Thrashers coach finds sanctuary on the water

My wife says fishing on TV is like watching paint dry. But I love the water. It doesn’t matter if I catch anything. I just love it. It’s not a sport for me. It really is a passion.

When I don’t catch anything, it’s almost a relief. I’d much rather have someone new experience the fun of bringing in a 12- to 15-pound striper. I’m in a high-stress job as a coach, and I just like being out there. It takes my thoughts away.

Everything looks different from the water. I’ve coached in Chicago and Toronto, and people don’t know how beautiful those cities are unless they see the skyline from a boat. And so few go out. My wife and I like to enjoy some wine and cheese, and if we catch a fish, that’s just an interruption.

My parents have had a cottage on a lake in northern Ontario, even before I was born. I’ve been driving boats since age 4.

Conservatively, I’ve owned 23 or 24 boats. I did a TV show in Toronto and had six boats docked at one time. I designed and built my own boat back then. I’d like to have that many boats again if I could, but the NHL doesn’t give me a lot of time. So now I just own one at a time.

After the Thrashers became affiliated in 2001 with my team in Chicago, I would come to the training camp in Atlanta. The brother of the team’s trainer said I’d be shocked at how beautiful Lake Lanier was. He was right. I thought, wouldn’t it be great to coach in Atlanta?

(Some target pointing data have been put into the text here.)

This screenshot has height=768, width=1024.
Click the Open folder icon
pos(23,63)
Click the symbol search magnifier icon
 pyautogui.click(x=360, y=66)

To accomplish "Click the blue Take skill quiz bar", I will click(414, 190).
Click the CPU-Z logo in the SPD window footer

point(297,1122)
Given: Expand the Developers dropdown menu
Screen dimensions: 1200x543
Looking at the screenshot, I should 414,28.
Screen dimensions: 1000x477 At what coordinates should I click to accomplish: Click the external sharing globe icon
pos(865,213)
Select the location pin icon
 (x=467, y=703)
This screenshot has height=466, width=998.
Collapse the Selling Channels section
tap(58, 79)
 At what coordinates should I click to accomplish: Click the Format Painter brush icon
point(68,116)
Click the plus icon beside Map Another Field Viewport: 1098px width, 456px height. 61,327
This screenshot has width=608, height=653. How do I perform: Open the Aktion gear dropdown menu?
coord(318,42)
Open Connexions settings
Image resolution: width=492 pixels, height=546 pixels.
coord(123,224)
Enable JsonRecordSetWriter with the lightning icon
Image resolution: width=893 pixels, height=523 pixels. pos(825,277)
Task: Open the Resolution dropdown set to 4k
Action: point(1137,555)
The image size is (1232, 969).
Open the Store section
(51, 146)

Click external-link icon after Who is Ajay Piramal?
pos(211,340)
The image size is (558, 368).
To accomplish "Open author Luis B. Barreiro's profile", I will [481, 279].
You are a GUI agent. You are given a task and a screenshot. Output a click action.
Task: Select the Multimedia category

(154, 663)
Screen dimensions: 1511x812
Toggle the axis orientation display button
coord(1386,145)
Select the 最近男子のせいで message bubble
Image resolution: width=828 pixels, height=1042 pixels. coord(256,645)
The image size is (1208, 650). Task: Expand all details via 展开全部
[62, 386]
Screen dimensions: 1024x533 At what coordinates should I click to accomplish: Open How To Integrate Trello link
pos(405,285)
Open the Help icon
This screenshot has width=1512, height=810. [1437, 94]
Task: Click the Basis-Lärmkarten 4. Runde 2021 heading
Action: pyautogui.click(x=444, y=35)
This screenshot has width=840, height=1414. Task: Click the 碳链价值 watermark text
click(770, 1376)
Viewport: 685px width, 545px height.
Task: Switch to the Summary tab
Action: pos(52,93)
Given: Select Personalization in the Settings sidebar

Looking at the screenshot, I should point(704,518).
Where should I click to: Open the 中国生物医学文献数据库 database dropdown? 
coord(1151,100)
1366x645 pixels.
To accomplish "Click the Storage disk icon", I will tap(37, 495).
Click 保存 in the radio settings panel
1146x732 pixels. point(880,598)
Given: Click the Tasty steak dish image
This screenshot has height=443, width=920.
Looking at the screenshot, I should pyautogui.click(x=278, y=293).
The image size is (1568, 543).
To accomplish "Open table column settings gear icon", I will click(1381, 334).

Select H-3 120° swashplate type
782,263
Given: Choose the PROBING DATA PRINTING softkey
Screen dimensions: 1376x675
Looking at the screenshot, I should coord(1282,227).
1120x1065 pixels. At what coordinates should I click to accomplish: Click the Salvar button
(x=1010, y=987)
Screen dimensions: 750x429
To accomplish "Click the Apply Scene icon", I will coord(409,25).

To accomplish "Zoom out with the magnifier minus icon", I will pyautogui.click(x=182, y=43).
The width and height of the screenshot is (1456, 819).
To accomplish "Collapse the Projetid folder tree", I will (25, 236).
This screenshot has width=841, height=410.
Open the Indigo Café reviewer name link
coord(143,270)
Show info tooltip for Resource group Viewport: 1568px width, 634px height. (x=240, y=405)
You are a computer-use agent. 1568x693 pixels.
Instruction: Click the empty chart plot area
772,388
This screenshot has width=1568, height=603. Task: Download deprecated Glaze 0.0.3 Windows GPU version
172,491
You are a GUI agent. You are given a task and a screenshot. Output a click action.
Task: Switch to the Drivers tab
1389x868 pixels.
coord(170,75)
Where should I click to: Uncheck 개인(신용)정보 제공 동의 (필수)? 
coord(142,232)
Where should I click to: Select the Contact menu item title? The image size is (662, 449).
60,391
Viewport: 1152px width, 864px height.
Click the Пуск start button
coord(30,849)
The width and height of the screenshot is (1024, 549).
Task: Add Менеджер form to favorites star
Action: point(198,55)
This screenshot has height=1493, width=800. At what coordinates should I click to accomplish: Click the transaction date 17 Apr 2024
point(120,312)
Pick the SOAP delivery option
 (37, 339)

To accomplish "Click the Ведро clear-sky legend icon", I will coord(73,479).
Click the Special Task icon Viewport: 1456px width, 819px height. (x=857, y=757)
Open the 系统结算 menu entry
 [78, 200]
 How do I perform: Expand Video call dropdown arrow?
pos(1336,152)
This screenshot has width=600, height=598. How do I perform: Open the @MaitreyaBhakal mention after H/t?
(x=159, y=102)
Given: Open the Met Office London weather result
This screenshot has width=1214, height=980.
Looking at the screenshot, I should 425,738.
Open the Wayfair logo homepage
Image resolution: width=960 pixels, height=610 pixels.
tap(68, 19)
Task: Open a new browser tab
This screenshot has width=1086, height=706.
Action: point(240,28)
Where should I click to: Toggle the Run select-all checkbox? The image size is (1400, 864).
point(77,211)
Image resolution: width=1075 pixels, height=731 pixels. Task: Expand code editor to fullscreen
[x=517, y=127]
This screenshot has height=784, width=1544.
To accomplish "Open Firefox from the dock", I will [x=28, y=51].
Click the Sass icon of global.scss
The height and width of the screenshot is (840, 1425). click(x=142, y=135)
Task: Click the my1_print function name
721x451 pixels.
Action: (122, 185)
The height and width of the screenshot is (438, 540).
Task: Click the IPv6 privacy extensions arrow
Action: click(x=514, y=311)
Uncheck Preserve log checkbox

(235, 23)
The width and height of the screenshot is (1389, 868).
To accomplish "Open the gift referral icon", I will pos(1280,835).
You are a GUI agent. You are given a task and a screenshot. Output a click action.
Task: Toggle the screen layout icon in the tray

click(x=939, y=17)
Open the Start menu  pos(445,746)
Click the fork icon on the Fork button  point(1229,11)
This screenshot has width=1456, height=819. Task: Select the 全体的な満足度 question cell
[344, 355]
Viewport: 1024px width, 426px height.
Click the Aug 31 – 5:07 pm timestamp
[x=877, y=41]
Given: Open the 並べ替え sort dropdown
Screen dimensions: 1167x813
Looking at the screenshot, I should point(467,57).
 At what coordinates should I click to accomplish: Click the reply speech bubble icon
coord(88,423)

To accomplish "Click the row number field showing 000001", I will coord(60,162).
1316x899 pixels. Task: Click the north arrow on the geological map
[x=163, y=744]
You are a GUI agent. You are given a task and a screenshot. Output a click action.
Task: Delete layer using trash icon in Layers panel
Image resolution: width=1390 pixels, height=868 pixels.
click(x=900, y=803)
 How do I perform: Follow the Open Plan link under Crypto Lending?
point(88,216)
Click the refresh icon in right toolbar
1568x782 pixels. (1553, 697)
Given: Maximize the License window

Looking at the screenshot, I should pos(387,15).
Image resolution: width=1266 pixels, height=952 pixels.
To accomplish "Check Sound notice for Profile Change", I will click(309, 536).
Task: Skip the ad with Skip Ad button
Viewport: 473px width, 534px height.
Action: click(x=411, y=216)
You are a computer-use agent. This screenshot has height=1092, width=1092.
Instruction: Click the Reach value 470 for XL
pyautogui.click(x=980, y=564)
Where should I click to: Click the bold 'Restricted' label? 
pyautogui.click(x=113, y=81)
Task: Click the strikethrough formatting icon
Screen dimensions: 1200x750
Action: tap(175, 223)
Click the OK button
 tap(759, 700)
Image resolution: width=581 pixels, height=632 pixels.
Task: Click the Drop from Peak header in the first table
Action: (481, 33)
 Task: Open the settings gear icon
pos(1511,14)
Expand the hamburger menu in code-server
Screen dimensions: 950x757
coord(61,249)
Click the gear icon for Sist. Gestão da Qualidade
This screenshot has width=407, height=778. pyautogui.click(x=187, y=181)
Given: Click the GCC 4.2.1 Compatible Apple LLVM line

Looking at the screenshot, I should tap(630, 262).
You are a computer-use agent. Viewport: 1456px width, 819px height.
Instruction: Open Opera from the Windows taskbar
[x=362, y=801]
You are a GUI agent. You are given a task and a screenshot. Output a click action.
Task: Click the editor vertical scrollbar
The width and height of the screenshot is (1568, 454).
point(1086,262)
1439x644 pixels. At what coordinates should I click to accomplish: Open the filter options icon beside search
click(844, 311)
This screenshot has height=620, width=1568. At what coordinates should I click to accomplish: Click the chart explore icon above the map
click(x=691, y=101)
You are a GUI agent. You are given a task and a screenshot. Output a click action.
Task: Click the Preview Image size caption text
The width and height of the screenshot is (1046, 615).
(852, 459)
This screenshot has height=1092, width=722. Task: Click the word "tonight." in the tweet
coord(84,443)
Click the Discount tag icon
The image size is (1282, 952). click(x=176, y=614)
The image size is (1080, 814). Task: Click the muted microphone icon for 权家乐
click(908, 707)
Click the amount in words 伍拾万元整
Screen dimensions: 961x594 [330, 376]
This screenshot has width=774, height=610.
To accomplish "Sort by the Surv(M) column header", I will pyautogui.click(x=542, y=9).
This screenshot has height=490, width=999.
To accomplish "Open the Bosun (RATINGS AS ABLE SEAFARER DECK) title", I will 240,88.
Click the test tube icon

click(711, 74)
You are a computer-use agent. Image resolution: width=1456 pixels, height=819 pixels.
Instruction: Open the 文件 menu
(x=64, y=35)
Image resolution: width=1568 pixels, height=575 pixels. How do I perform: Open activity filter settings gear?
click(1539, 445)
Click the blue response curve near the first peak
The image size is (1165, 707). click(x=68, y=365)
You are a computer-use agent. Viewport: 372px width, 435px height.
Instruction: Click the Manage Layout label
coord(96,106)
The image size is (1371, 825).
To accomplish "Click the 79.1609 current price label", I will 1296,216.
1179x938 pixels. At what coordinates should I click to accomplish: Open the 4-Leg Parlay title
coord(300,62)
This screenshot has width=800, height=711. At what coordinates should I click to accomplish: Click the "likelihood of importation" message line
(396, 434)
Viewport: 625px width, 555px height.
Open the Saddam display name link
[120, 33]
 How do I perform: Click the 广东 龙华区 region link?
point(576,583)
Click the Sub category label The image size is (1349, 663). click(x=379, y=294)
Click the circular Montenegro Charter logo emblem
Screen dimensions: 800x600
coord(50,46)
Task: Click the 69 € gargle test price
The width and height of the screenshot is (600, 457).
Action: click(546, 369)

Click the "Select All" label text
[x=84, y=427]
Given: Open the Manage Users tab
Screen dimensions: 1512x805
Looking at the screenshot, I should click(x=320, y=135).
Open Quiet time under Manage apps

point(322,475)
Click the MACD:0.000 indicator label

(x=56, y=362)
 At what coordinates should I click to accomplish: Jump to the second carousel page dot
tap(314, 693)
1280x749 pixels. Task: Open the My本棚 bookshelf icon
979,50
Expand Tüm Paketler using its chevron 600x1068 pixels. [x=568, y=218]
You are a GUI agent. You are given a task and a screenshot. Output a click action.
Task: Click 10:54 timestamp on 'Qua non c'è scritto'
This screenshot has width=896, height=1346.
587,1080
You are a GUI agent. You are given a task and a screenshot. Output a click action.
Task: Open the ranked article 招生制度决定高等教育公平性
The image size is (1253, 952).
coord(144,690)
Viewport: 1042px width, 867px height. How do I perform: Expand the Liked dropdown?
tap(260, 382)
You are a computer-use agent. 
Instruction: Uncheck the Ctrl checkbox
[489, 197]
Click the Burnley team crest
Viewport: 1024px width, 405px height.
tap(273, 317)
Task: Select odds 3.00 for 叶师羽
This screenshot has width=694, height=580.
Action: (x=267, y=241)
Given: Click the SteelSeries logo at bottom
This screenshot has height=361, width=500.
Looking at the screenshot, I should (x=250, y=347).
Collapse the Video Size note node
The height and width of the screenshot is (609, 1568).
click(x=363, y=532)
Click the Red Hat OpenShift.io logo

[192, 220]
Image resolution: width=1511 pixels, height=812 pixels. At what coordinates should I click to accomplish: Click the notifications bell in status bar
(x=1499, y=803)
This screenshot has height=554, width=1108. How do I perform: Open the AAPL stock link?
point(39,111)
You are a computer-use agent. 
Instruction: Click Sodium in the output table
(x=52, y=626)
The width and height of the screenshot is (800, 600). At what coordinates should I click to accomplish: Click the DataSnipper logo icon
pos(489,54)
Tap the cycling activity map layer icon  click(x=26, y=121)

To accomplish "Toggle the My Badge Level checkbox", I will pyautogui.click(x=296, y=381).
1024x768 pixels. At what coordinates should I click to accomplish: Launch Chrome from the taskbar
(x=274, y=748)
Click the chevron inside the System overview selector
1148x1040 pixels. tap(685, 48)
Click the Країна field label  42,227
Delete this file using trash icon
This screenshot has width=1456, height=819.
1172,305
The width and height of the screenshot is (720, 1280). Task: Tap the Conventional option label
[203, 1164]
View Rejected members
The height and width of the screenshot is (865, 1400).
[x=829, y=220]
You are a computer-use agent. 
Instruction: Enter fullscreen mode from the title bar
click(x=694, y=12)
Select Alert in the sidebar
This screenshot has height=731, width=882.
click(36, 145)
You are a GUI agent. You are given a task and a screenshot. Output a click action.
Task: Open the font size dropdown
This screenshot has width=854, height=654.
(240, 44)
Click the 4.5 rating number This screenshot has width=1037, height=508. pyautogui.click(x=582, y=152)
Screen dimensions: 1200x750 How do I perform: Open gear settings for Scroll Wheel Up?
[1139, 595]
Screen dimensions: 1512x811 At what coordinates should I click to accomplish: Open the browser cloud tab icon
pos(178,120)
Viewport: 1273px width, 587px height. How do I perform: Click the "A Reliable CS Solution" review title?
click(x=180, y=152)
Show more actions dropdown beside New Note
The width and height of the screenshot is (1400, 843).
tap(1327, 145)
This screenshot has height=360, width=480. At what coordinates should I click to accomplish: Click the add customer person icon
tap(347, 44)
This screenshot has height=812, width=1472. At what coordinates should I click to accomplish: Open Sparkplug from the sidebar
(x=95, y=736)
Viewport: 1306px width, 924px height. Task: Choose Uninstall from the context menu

The beauty of Lake Lanier is that it’s 15 minutes from my door. I call the marina and in 30 minutes I can be out on the water. During hockey season I’ll get out there once every two or three weeks, for about 90 minutes.

Sometimes I go with [assistant coaches] Nelly [Todd Nelson] or [Randy] Cunneyworth. So many of our players, though, had not been out in a boat until our team pig roast at Lake Lanier Islands. I brought my boat, and Nelly brought his boat and we took everyone out, eight at a time.

It was a beautiful day, 80 degrees. None of them got seasick. You get that on Lake Michigan because there’s more swells there. On Lake Lanier there’s more chop.

I get a kick out of being on the water here in the winter.

Recently, my kids were down. It was a little chilly, but in Canada this time of year, you couldn’t be out there without a [weatherproof] Ski-Doo suit on.

I like ice fishing in Michigan, too. The salmon are closer in to the shore when it’s that cold. You almost freeze, but it’s so much freakin’ fun. Salmon up there are like stripers here.

I have met so many great people through fishing. Me, my brother and a guide last year took a big boat around Lake Lanier. We went 25 miles down the lake to fish for crappie. We got a call. A huge thunderstorm was coming. We couldn’t see it, but we came in fast, to a cottage where the guide knew the owners.

Soon there was hail and lightning. The trees were falling and we were on the porch hanging out. The couple who owned the cottage were in their early 40s and had adopted a baby. They said, come on in because trees might fall on you. We were there for 2-1/2 hours. I sent them a thank-you letter and some Thrashers stuff.

Oh, I love the boat I have now even though it’s an old piece of junk! I helped find a boat for a kid on my old team in Chicago, and he made $2,000 selling it two to three years later. So I found this other boat, and he wouldn’t look at it. I said, fine, I’ll look at it.

It’s full of leaves. I offered $500. My wife said, “Can I speak to you?” I told her the trailer was worth $500, even if the boat motor didn’t work.

Well, the engine cranked and didn’t miss a beat since.

It’s a 20-foot 1987 Wellcraft with an outboard 150-horsepower motor. My sister-in-law made new cushions for it. I washed and waxed it. I repainted and put new decals on the engine. I put maybe $750, $1,000 into it. I’ve had it on Lake Michigan in 2-to-3 foot swells and fished for salmon with it, and it’s done fine.

You couldn’t ask for more fun or better money spent. Unbelievable!